I decided to include old samples whole for some chunks of color. This is all my soap trimmings from the past 2-3 years.
Rebatching soap is as easy as taking any lye soap, shredding it and melting it down in a crock pot by adding small amounts of water in tablespoon amounts until it becomes a thick mashed potato consistancy. You can do this for old soap, ugly soap or scraps of soap. Then use a handheld mixer to get it all combined. Add color or scent if you want, all colors mixing together like I have here makes an undisirable brown/grey color. I added a bit of a brilliant blue to make sure it wasnt a brownish sort of grey. Charcoal is also a good additive if your getting an unappealing color. You can also sort the colors of soap you are rebatching to start with if you are using large amounts of various kinds of soap. If I planed the surfaces for perfection I them I would have quite a bit more to work with but it’s easier to just throw it all together.

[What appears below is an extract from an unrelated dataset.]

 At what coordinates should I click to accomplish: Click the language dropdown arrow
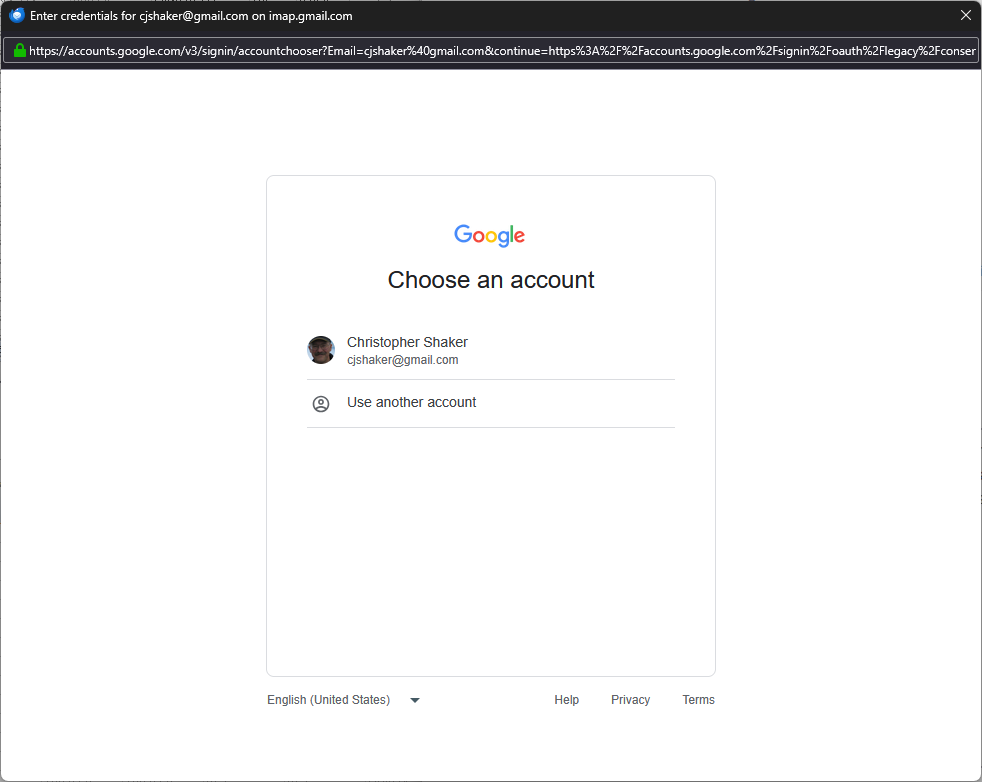click(x=415, y=700)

I added an even blend of Frankincense, Sandalwood and Patchouli which makes a very clean scent. It also goes well with all the mixed smells that are already there.
I recently made a plain unscented cold process soap with the idea of rebatching it. I wanted a blank slate to start with instead of scraps that are already scented and colored. I let one pound of the soap sit and cure for a month before the rebatch. I grated the soap into a crock pot, added 1/4 cup of coconut milk and and 1 teaspoon of honey. One of the advantages of rebatching is to add luxury ingredients like oils, milks, herbs and sensitive essential oils.
I put the crockpot on high and covered it. I let it cook for about 20-30 minutes before I began stirring it every 5 minutes. Turn off the heat once it is melted enough to mix easily. You can choose to stick blend it but I decided against that.
I used a chai tea fragrance for this, It will cause some discoloration which should be interesting contrast. I used some pearly white mica to ensure the tan wouldn’t be too dark.